The Colorado court, in Etherton v. OWNERS INSURANCE COMPANY, Dist. Court, D. Colorado 2013, dealt with a proposed attempt to impeach an expert witness due to his prior traffic offenses.

The court found that the prior misdemeanor traffic offenses could not be used for impeachment, however, lying about them could be used for impeachment.

The court stated:

Defendant argues that the Court should prohibit plaintiff from impeaching one of its expert witnesses, Dr. Neil Pitzer, with evidence of a driving offense committed in 2007 on the grounds that it is impermissible character evidence and the risk of prejudice outweighs its probative value. Docket No. 76 at 8; see Fed. R. Evid. 403, 404. At the trial preparation conference, plaintiff stated that he intends to impeach Dr. Pitzer with evidence that he lied about a driving while ability impaired conviction at depositions in other cases and in connection with the renewal of his medical license. Plaintiff claims that such evidence is relevant to Dr. Pitzer’s credibility.

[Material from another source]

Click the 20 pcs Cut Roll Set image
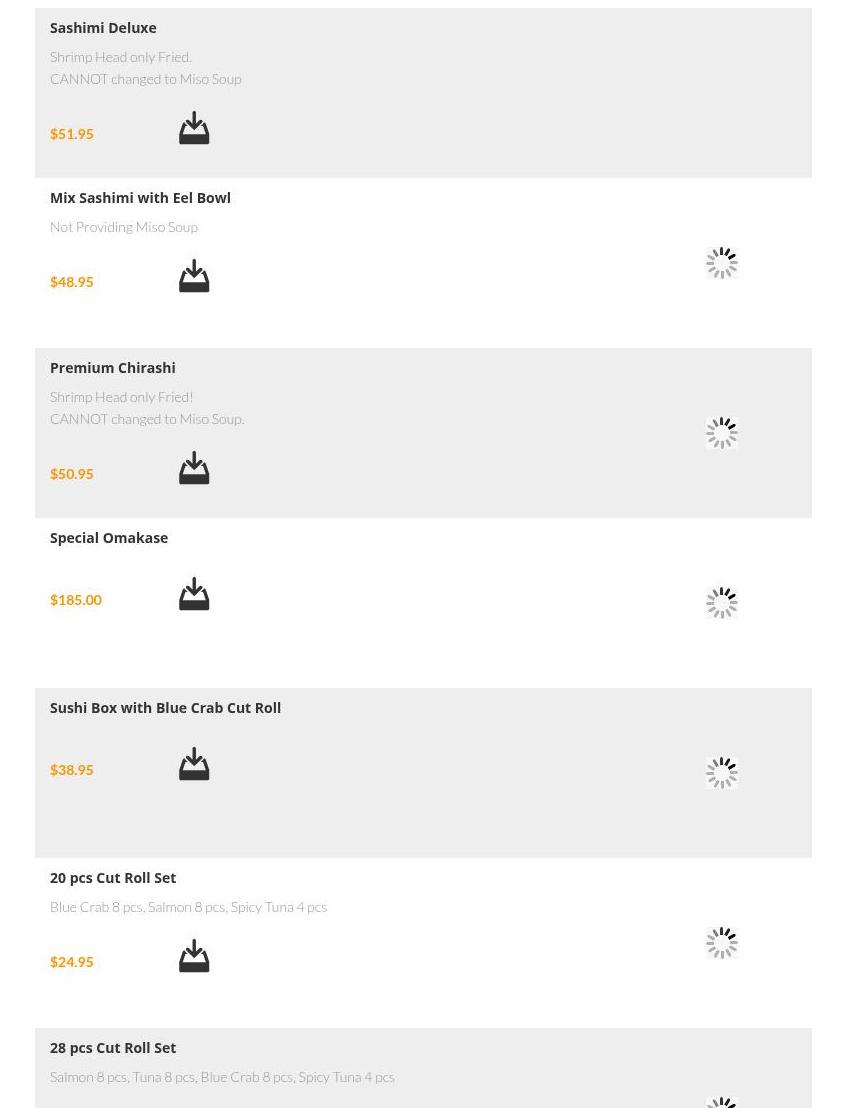The height and width of the screenshot is (1108, 850). (x=721, y=943)
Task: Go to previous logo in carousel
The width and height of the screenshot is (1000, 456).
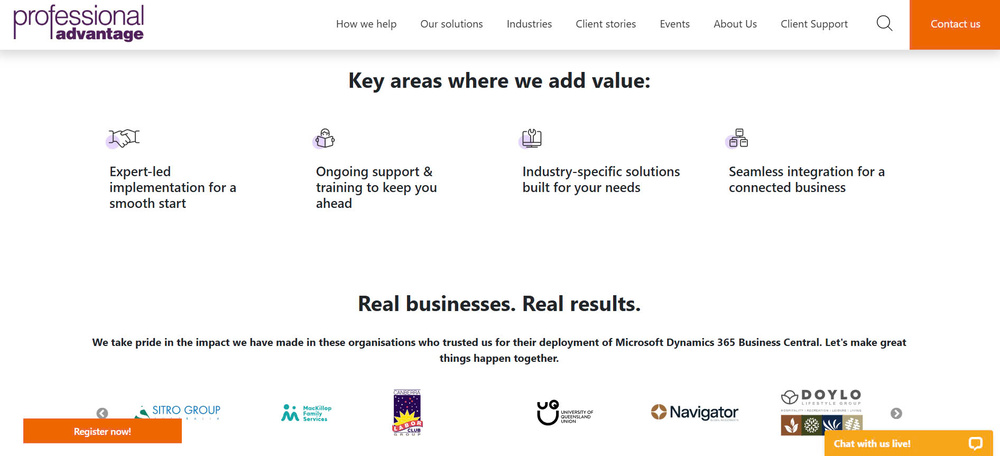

Federal Rule of Evidence 608(b) bars extrinsic evidence to “prove specific instances of a witness’s conduct in order to attack or support the witness’s character for truthfulness.” A court may, however, allow an attorney to inquire into such instances on cross-examination so long as the specific conduct is “probative of the character for truthfulness or untruthfulness” of the witness. Fed. R. Evid. 608(b)(1). Admissibility of intrinsic evidence of specific conduct is subject to the court’s discretion under Rule 403. See United States v. Torres, 569 F.3d 1277, 1283 (10th Cir. 2009) (decision to admit evidence under Rule 608(b) is at the discretion of the district court); United States v. Girdner, 773 F.2d 257, 261 (10th Cir. 1985) (“The court did not abuse its discretion in allowing cross-examination of appellant’s previous falsehoods and deceitful actions in the ballot fraud scheme as being probative of appellant’s truthfulness.”).

Under Rule 608(b), plaintiff may not introduce extrinsic evidence of Dr. Pitzer’s offense or his subsequent statements about it. See Fed. R. Evid. 608(b). But neither Rule 403 nor Rule 608(b) bars plaintiff from cross-examining Dr. Pitzer about whether he has previously concealed or made false statements about the offense. See Torres, 569 F.3d at 1282-83.